In his rookie season, Dallas Cowboys running back Ezekiel Elliott led the NFL in rushing and looked like the best running back in the NFL. However, one NFL Hall of Fame running back does not see it that way. Eric Dickerson said that he didn't consider Elliott the best in the NFL and instead believes that Le'Veon Bell is the best running back in the NFL today.

Ezekiel Elliott and the Dallas Cowboys

There is one thing that Ezekiel Elliott has that not many other running backs in the NFL have at their disposal.

Elliott ran for 1,631 yards and 15 touchdowns in 2016 behind a Dallas Cowboys offensive line that included first round draft picks in Tyron Smith, Travis Frederick, and Zack Martin. In 2017, he will also have a healthy La'el Collins, a player who could have become a first round draft pick if not for off-field problems in college. He is also a bruising running back, standing at 6-0 and 225 pounds, and showed in college at Ohio State how powerful he really is.

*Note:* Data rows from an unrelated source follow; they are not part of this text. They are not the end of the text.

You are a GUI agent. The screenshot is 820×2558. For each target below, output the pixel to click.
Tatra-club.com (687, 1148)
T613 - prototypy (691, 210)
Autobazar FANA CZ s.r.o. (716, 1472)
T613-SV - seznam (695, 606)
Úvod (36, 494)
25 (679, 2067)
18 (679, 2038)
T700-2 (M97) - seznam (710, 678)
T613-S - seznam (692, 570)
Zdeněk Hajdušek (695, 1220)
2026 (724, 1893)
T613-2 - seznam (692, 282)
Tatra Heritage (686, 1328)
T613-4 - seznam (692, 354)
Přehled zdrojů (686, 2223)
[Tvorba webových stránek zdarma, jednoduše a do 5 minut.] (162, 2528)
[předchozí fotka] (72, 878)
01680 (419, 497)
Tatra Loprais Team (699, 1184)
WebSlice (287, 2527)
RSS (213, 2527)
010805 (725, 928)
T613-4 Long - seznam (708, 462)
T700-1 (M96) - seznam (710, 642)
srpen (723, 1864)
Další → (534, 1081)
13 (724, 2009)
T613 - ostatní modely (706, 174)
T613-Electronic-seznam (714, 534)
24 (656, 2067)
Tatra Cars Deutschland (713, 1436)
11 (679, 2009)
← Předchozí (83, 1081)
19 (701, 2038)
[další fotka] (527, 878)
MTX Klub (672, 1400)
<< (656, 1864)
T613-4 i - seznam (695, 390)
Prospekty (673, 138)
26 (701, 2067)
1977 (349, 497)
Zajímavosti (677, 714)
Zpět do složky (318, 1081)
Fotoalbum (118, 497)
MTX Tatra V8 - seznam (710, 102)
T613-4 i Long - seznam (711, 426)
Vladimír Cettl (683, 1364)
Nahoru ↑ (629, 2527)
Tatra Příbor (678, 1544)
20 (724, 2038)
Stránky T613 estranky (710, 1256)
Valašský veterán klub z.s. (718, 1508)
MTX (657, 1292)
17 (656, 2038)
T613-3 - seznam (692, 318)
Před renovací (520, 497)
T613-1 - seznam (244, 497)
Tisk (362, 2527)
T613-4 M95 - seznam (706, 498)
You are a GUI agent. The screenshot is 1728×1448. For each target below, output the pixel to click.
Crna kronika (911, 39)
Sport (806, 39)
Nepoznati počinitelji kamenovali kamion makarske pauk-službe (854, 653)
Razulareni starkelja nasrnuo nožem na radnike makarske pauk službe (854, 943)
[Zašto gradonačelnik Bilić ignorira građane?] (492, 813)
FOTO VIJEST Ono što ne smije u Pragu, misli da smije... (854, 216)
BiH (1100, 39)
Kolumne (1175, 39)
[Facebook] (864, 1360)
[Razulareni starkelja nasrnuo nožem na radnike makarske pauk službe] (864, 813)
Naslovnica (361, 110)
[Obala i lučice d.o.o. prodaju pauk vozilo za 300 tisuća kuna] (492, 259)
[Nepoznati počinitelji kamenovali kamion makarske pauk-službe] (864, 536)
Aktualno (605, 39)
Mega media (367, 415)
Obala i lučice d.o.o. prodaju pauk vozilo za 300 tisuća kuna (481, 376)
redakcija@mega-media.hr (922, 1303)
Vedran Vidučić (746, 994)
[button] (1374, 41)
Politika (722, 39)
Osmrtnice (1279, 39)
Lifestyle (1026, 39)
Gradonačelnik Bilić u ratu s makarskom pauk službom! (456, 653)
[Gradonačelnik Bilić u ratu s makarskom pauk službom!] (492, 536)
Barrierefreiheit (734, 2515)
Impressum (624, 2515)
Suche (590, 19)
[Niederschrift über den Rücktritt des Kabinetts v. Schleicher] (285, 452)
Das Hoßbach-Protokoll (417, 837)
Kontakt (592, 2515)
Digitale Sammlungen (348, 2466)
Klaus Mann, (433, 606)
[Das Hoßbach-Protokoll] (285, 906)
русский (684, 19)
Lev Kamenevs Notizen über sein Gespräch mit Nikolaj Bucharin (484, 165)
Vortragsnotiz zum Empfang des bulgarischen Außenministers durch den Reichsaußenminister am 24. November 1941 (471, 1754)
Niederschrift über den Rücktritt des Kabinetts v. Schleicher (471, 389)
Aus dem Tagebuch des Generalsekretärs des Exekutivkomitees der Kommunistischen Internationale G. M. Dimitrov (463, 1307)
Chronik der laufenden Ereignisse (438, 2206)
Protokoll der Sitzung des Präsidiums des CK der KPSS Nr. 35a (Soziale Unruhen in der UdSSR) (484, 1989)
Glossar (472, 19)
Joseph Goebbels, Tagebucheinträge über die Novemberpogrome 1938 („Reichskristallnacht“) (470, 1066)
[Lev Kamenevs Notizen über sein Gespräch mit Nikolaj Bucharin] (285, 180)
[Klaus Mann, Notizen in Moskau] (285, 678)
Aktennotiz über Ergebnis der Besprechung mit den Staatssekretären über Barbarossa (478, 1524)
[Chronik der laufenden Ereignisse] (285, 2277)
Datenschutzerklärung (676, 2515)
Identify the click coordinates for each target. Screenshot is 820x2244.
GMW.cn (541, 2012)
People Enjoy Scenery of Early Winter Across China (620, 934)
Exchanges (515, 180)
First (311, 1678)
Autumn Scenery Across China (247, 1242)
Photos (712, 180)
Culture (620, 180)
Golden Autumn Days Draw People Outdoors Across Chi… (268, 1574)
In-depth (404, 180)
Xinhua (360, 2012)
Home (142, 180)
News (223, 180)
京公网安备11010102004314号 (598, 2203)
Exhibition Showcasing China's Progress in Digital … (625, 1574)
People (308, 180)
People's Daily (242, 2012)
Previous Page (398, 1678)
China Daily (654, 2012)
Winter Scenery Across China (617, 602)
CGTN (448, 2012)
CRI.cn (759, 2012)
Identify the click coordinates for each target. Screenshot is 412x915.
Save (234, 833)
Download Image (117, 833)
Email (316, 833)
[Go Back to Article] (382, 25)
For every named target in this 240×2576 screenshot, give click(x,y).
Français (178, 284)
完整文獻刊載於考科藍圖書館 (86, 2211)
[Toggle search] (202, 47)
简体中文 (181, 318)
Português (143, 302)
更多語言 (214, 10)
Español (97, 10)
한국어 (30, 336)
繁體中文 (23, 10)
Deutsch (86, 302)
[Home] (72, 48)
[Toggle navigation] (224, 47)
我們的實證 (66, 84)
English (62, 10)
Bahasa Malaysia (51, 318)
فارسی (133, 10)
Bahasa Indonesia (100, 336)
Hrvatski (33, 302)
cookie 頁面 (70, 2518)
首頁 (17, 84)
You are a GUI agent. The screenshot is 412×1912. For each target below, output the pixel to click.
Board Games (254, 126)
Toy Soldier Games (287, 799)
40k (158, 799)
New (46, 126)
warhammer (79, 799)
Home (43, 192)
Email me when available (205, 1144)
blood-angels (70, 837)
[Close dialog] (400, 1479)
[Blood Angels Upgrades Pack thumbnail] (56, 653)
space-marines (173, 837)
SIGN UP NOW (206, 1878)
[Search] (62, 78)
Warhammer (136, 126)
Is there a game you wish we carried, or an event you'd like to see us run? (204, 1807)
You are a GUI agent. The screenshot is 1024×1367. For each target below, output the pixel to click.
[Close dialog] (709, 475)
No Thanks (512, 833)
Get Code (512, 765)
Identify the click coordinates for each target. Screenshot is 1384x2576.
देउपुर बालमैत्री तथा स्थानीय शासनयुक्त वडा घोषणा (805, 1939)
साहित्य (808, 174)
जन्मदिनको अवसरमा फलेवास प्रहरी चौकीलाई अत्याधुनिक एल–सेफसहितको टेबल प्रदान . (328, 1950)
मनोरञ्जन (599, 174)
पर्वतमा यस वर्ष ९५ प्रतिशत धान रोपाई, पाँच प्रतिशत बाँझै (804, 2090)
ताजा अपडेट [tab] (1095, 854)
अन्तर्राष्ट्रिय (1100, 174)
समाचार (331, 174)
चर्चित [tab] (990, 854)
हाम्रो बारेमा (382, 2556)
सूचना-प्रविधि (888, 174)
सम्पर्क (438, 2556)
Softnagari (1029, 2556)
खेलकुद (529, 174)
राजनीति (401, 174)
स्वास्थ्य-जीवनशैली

While Ezekiel Elliott proved in 2016 that he will be a force for the Dallas Cowboys for the next few years, is he that much better than Le'Veon Bell? In 2015, Darren McFadden ran for over 1,000 yards after struggling to stay healthy for the last few years. In 2014, DeMarco Murray led the NFL with 1,845 yards and 13 touchdowns. With those three running backs playing so well behind the offensive line, Elliott talent will always be questioned.

Is Le'Veon Bell the top RB in the NFL?

When asked who the best running back in the NFL is, Eric Dickerson didn't mention the Dallas Cowboys offensive line. What he mentioned was nothing that Ezekiel Elliot or Le'Veon Bell can control. Dickerson just looked at the size of the two running backs. Dickerson pointed out that he is 6-3 and believes that bigger running backs are better. That makes little sense because Elliott is 6-0 and 225 pounds and Bell is 6-1 and 225 pounds.

Eric Dickerson also said that Le'Veon Bell does more out of the backfield and lining up outside, making him more valuable as an all-purpose running back in the NFL. In 2016, Bell caught 75 passes for 616 yards and two more touchdowns. Elliott caught 32 passes for 363 yards in 2016. Both the Dallas Cowboys and Pittsburgh Steelers have dominant receivers in Dez Bryant and Antonio Brown but the Cowboys have more targets in the receiving game, meaning that Elliott is not as necessary in the receiving game.

At the end of the day, both Elliott and Bell should dominate the NFL in rushing over the next few years and the debate will rage on.